- Battle of River Canard: Part of the War of 1812
| Date | July 16, 1812 |
| Location | River Canard |
| Result | American victory |

Belligerents
- United States: Great Britain
- Commanders and leaders: Colonel Lewis Cass Lieutenant Colonel James Miller

Units involved
- 4th U.S. Infantry Ohio Militia: 41st Regiment of Foot Menominee

Strength
- 280: Unknown

Casualties and losses
- None: 1 killed 1 wounded prisoner

= Battle of River Canard =

Battle in the War of 1812

The Battle of River Canard (French Bataille de Rivière aux Canards) was an engagement between British and American forces on July 16, 1812, during the War of 1812. Although it is called the "Battle" of River Canard, it should be thought of as a series of skirmishes. The battle was the first engagement on Canadian soil after war between Britain and the United States was declared on June 18.

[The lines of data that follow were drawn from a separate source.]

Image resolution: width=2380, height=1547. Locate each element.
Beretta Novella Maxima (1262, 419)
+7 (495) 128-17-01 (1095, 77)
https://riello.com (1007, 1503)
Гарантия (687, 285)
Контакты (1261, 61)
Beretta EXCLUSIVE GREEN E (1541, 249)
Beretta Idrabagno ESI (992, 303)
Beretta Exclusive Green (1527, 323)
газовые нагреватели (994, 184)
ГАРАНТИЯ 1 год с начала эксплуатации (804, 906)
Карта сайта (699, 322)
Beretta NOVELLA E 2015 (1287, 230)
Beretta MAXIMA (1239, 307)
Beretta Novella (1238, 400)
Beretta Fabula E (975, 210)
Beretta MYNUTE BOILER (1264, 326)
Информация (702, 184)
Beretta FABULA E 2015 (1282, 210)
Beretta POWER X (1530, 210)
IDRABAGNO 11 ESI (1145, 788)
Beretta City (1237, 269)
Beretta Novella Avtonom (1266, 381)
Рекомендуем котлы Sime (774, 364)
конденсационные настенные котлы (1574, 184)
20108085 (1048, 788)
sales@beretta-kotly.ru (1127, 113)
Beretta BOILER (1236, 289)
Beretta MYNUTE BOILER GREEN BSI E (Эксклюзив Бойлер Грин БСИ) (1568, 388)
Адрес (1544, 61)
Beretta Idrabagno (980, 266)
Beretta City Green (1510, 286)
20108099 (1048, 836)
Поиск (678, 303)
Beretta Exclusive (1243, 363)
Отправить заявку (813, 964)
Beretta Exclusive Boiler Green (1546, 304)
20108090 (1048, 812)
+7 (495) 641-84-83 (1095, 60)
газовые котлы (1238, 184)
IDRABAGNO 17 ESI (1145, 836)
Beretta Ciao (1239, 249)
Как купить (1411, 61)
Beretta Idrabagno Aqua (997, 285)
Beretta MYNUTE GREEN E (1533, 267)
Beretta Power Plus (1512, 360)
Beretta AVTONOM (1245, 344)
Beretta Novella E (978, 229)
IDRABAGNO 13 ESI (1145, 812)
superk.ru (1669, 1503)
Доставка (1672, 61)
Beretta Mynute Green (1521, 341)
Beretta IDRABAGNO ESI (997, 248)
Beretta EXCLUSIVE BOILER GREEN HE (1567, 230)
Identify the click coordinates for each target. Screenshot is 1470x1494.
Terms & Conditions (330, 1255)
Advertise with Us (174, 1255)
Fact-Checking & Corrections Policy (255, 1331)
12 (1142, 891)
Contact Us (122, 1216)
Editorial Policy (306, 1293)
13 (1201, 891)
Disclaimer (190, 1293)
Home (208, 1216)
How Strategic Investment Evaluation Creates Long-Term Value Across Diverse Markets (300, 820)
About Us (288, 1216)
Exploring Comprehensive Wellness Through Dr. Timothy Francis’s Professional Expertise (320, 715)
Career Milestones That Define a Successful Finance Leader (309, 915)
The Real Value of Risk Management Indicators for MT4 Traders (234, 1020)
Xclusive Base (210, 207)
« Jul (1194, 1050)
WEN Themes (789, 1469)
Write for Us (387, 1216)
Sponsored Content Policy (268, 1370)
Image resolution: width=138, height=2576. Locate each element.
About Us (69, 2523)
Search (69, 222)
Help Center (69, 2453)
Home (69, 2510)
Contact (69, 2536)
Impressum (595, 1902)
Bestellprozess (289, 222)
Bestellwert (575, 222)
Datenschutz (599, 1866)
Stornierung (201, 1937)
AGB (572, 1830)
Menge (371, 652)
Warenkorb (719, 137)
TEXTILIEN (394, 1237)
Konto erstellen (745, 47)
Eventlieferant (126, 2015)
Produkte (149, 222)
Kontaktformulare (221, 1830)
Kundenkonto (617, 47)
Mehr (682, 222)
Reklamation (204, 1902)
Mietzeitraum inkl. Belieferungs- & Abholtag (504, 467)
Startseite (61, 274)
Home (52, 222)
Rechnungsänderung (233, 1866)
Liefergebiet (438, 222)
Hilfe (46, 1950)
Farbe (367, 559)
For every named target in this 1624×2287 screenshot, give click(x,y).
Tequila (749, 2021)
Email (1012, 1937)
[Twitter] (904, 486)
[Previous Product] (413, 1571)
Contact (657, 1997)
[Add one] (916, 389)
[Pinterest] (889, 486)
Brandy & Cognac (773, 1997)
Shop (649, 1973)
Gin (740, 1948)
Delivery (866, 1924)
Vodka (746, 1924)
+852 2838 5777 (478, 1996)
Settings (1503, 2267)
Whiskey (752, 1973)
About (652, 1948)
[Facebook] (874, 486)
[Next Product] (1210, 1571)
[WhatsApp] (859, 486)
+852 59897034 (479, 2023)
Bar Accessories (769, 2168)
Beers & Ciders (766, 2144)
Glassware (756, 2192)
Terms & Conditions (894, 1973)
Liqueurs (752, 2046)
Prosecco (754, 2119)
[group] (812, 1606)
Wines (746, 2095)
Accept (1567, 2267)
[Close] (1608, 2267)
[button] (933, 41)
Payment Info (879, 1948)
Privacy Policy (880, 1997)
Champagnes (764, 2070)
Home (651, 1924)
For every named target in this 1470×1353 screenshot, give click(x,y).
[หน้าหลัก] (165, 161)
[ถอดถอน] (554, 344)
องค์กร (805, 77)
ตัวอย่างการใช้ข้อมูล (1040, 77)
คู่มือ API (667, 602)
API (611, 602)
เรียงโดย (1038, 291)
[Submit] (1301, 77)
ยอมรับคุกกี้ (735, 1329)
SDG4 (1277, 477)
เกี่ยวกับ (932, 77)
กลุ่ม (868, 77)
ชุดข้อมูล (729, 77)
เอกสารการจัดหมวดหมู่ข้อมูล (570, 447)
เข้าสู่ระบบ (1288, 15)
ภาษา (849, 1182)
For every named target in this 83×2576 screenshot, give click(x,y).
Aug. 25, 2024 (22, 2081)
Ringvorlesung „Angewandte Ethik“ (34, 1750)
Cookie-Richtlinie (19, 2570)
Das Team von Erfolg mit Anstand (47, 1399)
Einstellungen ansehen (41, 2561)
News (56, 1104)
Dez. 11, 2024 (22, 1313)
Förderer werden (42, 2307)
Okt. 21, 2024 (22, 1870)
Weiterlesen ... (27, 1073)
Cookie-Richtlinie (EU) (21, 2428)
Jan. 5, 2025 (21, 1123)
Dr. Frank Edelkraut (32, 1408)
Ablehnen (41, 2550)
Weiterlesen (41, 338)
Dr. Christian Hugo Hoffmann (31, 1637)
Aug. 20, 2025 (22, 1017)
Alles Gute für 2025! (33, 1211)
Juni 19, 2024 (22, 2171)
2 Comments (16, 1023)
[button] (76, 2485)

On July 12, 1812, Brigadier General William Hull crossed the Detroit River and occupied the village of Sandwich in Upper Canada, 16 miles upriver of the British naval base and fort at Amherstburg. On July 16, Hull ordered 280 men under Colonel Lewis Cass and Lieutenant Colonel James Miller to reconnoitre south 12 miles to the bridge over the Canard River.

The bridge over the Canard River was held by a small detachment of the 41st Regiment of Foot supported by a group of Menominee that had arrived at Amherstburg days earlier. Cass decided to ford the river upstream of the bridge and attack the enemy's flank while Miller would keep the British at the bridge pinned down by steady fire. The British, however, recognized the danger and pulled back from the bridge, leaving two soldiers, James Hancock and John Dean to form a rearguard. Despite putting up a fierce resistance, both men were wounded and captured. Hancock died of his wounds several hours later. Dean's arm was amputated and he remained a prisoner until Hull surrendered Detroit to Major General Isaac Brock a month later. Brock commended the actions of both Hancock and Dean upon his arrival at Amherstburg in early August.

According to Robert Lucas, who served under Cass in the Ohio Militia, the recently deceased Hancock was scalped by "Indians" who tried to sell their trophy to British officials.

Although the Americans now held the bridge, Hull decided that he was not yet ready to move against Amherstburg and advised Cass and Miller to withdraw back to Sandwich. The British quickly reoccupied and reinforced the position, partially demolished the bridge, and moved a gunboat and the 20-gun Queen Charlotte into the river. Brief skirmishes along the river continued for several days.